> **Short problem**
Return the listing below line for line, changing nothing.
>> begin Entries
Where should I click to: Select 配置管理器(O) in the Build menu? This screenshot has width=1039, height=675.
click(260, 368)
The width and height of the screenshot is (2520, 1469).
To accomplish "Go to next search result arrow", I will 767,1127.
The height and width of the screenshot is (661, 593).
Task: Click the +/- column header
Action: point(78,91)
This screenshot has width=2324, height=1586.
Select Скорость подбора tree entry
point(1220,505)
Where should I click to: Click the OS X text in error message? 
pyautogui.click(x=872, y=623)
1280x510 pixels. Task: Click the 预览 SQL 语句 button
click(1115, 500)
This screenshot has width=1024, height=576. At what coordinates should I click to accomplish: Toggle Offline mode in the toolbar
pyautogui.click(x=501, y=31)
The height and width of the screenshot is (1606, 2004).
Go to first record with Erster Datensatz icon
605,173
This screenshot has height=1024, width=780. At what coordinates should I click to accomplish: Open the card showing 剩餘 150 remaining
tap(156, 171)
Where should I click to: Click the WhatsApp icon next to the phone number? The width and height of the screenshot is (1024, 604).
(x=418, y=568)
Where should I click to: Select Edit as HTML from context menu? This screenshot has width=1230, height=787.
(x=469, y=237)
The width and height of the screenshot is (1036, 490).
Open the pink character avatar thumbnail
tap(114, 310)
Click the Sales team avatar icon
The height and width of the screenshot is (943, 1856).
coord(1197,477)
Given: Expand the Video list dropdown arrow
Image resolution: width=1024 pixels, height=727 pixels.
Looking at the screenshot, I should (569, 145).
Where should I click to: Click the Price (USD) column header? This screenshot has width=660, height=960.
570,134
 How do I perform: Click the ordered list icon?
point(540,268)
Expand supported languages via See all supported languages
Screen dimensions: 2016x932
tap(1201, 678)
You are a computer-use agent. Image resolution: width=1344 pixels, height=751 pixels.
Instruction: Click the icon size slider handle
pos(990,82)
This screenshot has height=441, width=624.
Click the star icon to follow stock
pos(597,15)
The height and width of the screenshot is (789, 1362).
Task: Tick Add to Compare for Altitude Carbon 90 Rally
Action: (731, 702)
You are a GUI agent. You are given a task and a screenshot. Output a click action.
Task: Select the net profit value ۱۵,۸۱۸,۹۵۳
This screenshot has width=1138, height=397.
>> end Entries
> **Answer to the exercise**
Where should I click to: Select 配置管理器(O) in the Build menu? This screenshot has width=1039, height=675.
click(260, 368)
The width and height of the screenshot is (2520, 1469).
To accomplish "Go to next search result arrow", I will 767,1127.
The height and width of the screenshot is (661, 593).
Task: Click the +/- column header
Action: point(78,91)
This screenshot has width=2324, height=1586.
Select Скорость подбора tree entry
point(1220,505)
Where should I click to: Click the OS X text in error message? 
pyautogui.click(x=872, y=623)
1280x510 pixels. Task: Click the 预览 SQL 语句 button
click(1115, 500)
This screenshot has width=1024, height=576. At what coordinates should I click to accomplish: Toggle Offline mode in the toolbar
pyautogui.click(x=501, y=31)
The height and width of the screenshot is (1606, 2004).
Go to first record with Erster Datensatz icon
605,173
This screenshot has height=1024, width=780. At what coordinates should I click to accomplish: Open the card showing 剩餘 150 remaining
tap(156, 171)
Where should I click to: Click the WhatsApp icon next to the phone number? The width and height of the screenshot is (1024, 604).
(x=418, y=568)
Where should I click to: Select Edit as HTML from context menu? This screenshot has width=1230, height=787.
(x=469, y=237)
The width and height of the screenshot is (1036, 490).
Open the pink character avatar thumbnail
tap(114, 310)
Click the Sales team avatar icon
The height and width of the screenshot is (943, 1856).
coord(1197,477)
Given: Expand the Video list dropdown arrow
Image resolution: width=1024 pixels, height=727 pixels.
Looking at the screenshot, I should (569, 145).
Where should I click to: Click the Price (USD) column header? This screenshot has width=660, height=960.
570,134
 How do I perform: Click the ordered list icon?
point(540,268)
Expand supported languages via See all supported languages
Screen dimensions: 2016x932
tap(1201, 678)
You are a computer-use agent. Image resolution: width=1344 pixels, height=751 pixels.
Instruction: Click the icon size slider handle
pos(990,82)
This screenshot has height=441, width=624.
Click the star icon to follow stock
pos(597,15)
The height and width of the screenshot is (789, 1362).
Task: Tick Add to Compare for Altitude Carbon 90 Rally
Action: (731, 702)
You are a GUI agent. You are given a task and a screenshot. Output a click action.
Task: Select the net profit value ۱۵,۸۱۸,۹۵۳
This screenshot has width=1138, height=397.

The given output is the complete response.